So you want to paint in Maine

Tell me what you want to paint and I’ll tell you where to go.
Cliff below Owls Head, by Carol L. Douglas, courtesy The Kelpie Gallery.
This afternoon, I’ll show Poppy Balser around my few miles of Maine coastline. It’s the best fun two artists can have.
Belfast lies at the mouth of the Passagassawakeag River. It is a city only in the organizational sense—it has about 6700 people this time of year. Its boom was in the early 19th century, and its mansions and brick-fronted commercial streets reflect that.
Belfast’s real charm to the painter lies in its exceptional harbor access via Harborwalk, which runs along a working boatyard out to the Armistice footbridge.
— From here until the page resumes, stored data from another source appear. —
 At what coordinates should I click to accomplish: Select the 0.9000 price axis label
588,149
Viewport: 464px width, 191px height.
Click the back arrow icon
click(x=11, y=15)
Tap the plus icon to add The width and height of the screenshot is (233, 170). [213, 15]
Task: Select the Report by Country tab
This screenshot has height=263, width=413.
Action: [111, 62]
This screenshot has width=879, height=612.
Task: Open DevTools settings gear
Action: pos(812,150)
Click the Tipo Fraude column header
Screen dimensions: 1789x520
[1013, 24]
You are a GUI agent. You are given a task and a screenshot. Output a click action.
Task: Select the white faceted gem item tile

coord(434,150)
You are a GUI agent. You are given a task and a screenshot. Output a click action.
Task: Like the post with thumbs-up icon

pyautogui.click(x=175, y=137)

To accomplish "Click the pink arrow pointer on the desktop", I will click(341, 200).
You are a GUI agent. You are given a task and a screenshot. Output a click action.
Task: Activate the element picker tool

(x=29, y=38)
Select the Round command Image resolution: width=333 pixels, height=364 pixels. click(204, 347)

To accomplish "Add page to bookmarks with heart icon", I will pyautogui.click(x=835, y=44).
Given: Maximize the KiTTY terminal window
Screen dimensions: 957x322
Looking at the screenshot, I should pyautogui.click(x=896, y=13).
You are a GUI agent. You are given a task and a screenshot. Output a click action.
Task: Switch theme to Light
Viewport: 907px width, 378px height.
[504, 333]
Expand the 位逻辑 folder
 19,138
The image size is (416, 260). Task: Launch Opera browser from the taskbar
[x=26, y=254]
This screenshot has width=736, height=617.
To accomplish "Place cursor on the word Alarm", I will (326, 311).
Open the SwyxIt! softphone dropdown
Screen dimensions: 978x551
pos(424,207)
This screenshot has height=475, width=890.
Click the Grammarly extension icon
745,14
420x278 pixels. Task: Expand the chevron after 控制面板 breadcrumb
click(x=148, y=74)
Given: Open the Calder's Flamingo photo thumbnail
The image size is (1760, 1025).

From there, you can see its iconic red tugboats and look back on the harbor from the water side (courtesy of the footbridge).
The Three Graces, by Carol L. Douglas, courtesy Camden Falls Gallery.
Just south of Belfast is Bayside, founded as the Northport Wesleyan Grove Camp Meeting in 1848. At one time, it drew thousands of the faithful to its 30 acres of oceanfront. Today, it’s a sleepy hamlet of historic beachfront cottages, most built between 1870 and 1920. There are no services, no stores, and no stoplights.
Lincolnvilleis low to the ground, a beach fronting its main street, so it has the whiff of more southerly climes. My favorite place to paint here is the mouth of the Ducktrap River, which snakes into Penobscot Bay around a gravel bar.
Poppy will have seen Camden, one of the great summer colonies along the coast. It’s famous for its schooners and pleasure boats. Many of these will be wrapped for the season. But there’s always something to paint in this harbor.
Rockport Autumn Day, by Carol L. Douglas (private collection)
I don’t even need to go that far. Rockport’s fishing fleet is clustered in the mouth of our harbor, bounded by beautiful old buildings and a working boatyard. It’s one of the prettiest villages on the Maine coast.
But if Poppy wants to paint trawlers, she’ll have to go south to Rockland’s Municipal Fish Pier. We could paint at the North End Shipyard or the city’s famous lighthouse. Below the Apprentice Shop, there’s a great view of the working harbor. It’s a city famous for its art, from the Farnsworth Art Museumand Center for Maine Contemporary Art to its innumerable commercial galleries. Like Belfast, it has a beautiful downtown.
American Eagle in Drydock, by Carol L. Douglas, courtesy Camden Falls Gallery.
The St. George Peninsula, however, is my favorite place to paint in this area. We can start at Owls Head, with its lighthouse and beautiful waterscapes in every direction. There’s a good angle on its fishing fleet from Lighthouse Road. Down the road is South Thomaston. The Weskeag River passes through it, changing character with the tide. From Spruce Head to Port Clyde, this peninsula has some of the best rocky shoreline south of Acadia. We might slip down to Clark Island, or over to Long Cove. 
Tenant’s Harbor is a place I haven’t painted enough. It has a lobster pound, a fishing fleet, an inlet and beautiful architecture. Mosquito Harboris lined with low marshes. Then there’s Drift Inn beach, and the Marshall Point Lighthousebefore we get to Port Clyde. This is another famous beauty spot, with a great fishing harbor visible from many angles. It’s also where we catch the ferry to Monhegan.
Lobster Pound at Tenants Harbor, by Carol L. Douglas, courtesy The Kelpie Gallery.
That represents slightly more than 40 miles of driving, but it’s enough to keep a painter busy for a lifetime. Consider, then, that the Maine coast is about 5000 miles long. All the landscape painters in America could come here and we’d never fully capture its infinite variety.

Reentering the work world

Sometimes you need a hair of the dog what bit you.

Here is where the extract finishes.